• Prompt: In the listing below, express the lines running from the line with "This screenshot has width=700, height=438." to the line with "pyautogui.click(x=168, y=436)", both included, as a JSON list of strings with one string per line and no blank lines.

• Available data:
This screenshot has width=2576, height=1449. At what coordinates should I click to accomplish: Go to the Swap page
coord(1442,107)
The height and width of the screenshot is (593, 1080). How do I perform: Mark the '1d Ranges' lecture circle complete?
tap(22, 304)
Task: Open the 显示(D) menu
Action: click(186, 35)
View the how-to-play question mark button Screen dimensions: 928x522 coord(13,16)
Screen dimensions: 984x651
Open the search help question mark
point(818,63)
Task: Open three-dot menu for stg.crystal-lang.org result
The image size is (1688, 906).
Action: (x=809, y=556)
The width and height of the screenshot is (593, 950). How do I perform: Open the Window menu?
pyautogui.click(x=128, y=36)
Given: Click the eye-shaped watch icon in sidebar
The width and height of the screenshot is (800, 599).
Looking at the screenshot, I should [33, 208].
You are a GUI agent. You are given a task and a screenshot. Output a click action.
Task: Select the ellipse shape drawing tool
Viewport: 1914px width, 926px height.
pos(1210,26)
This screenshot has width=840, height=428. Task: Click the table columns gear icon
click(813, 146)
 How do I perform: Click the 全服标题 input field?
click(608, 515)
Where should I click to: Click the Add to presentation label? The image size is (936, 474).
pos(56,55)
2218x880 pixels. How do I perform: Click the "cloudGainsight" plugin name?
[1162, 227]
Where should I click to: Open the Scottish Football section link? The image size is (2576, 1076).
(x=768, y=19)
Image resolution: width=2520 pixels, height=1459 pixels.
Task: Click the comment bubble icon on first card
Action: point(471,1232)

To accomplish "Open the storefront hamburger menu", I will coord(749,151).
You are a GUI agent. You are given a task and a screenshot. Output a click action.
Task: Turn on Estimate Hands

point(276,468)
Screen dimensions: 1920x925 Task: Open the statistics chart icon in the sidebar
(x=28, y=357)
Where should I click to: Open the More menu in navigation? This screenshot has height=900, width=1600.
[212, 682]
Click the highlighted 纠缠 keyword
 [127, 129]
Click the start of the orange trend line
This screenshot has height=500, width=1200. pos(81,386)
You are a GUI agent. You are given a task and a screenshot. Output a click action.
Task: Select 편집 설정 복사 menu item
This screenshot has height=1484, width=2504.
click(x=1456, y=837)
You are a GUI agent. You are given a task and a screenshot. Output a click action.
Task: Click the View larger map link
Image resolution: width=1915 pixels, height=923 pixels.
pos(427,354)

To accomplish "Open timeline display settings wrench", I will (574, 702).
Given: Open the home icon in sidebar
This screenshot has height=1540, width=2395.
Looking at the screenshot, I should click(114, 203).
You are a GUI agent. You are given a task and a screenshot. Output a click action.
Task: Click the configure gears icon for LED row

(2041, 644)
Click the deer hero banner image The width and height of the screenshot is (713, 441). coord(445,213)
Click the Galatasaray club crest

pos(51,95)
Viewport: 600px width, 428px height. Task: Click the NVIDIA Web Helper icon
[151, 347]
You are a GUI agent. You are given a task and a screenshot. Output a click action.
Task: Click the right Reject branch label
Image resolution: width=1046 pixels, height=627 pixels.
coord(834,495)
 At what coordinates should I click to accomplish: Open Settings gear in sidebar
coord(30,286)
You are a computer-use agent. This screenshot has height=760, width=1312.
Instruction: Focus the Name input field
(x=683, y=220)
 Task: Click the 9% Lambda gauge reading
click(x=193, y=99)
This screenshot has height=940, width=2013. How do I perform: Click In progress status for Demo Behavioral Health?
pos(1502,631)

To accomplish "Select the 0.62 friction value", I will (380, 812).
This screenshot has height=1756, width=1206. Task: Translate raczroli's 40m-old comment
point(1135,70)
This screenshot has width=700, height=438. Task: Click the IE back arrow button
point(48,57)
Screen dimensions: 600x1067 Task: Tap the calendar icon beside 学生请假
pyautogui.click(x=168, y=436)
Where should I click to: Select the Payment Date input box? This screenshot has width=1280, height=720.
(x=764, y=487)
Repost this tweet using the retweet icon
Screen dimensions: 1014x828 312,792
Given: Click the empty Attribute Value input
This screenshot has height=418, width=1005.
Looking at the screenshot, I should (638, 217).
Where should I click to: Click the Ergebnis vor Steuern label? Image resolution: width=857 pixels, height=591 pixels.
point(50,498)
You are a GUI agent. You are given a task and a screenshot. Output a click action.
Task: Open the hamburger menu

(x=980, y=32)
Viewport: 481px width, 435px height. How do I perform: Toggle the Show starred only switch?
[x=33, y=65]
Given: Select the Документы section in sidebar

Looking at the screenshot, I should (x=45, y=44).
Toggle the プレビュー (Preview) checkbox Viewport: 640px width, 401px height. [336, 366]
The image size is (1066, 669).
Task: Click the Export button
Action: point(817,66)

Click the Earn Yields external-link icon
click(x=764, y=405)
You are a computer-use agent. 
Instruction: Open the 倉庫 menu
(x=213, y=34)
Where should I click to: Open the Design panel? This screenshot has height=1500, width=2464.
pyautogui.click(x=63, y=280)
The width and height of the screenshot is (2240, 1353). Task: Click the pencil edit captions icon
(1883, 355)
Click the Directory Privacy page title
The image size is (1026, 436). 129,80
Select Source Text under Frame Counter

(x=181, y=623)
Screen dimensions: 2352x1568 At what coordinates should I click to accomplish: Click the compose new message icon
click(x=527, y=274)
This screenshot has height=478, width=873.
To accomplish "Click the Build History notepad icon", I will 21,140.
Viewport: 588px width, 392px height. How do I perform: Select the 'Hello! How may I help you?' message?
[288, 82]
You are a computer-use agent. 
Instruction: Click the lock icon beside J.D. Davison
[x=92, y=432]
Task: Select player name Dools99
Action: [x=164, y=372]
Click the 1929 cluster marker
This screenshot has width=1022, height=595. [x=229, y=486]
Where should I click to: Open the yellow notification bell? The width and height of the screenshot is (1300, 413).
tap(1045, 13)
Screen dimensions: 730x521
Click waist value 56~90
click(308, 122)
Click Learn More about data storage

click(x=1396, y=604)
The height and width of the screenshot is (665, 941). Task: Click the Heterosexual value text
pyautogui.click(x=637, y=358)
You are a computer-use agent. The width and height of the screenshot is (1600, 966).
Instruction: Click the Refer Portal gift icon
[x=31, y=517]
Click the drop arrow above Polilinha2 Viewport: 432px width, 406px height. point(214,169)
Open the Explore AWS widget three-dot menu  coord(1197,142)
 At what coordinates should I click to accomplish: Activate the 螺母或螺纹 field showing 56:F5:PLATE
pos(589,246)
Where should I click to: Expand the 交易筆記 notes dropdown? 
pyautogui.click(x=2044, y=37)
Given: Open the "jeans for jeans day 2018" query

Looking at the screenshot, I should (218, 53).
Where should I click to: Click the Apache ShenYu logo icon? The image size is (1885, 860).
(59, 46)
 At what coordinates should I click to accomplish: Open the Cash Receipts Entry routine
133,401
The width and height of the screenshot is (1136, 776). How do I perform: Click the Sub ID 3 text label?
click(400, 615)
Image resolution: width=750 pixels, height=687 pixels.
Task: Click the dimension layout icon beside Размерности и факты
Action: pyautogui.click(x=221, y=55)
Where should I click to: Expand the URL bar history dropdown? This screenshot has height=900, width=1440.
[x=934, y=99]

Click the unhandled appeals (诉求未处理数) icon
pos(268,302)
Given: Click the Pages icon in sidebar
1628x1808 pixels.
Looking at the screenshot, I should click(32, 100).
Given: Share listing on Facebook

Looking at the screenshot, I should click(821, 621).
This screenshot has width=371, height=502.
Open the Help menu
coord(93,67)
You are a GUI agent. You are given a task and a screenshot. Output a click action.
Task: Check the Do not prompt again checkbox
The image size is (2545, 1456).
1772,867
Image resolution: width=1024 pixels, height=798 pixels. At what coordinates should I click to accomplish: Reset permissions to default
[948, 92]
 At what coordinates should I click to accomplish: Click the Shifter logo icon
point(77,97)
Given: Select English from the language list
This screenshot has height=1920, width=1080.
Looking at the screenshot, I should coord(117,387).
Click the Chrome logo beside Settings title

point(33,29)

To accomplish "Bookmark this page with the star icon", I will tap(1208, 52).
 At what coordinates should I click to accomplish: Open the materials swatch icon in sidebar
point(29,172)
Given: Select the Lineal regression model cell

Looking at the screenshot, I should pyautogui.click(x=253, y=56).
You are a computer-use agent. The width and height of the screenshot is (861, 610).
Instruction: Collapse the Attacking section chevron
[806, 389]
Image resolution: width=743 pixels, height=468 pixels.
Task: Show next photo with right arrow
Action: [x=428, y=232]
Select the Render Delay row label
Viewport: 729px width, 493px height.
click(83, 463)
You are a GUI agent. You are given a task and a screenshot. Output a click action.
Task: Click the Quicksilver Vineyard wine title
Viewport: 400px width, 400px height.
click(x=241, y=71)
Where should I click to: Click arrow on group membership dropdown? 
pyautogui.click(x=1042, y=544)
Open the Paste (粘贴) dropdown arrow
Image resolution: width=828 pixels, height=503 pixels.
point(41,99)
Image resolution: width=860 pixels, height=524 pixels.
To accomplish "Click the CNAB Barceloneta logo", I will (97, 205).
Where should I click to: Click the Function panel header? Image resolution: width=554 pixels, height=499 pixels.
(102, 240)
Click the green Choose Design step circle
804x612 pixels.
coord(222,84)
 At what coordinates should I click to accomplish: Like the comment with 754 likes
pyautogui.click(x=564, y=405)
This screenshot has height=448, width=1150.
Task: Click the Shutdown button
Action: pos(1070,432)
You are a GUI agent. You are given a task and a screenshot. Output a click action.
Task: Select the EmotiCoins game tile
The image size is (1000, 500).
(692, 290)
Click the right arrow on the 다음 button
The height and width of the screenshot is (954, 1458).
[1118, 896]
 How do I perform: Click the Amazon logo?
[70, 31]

• Result of this exercise:
[
  "This screenshot has width=700, height=438. Task: Click the IE back arrow button",
  "point(48,57)",
  "Screen dimensions: 600x1067 Task: Tap the calendar icon beside 学生请假",
  "pyautogui.click(x=168, y=436)"
]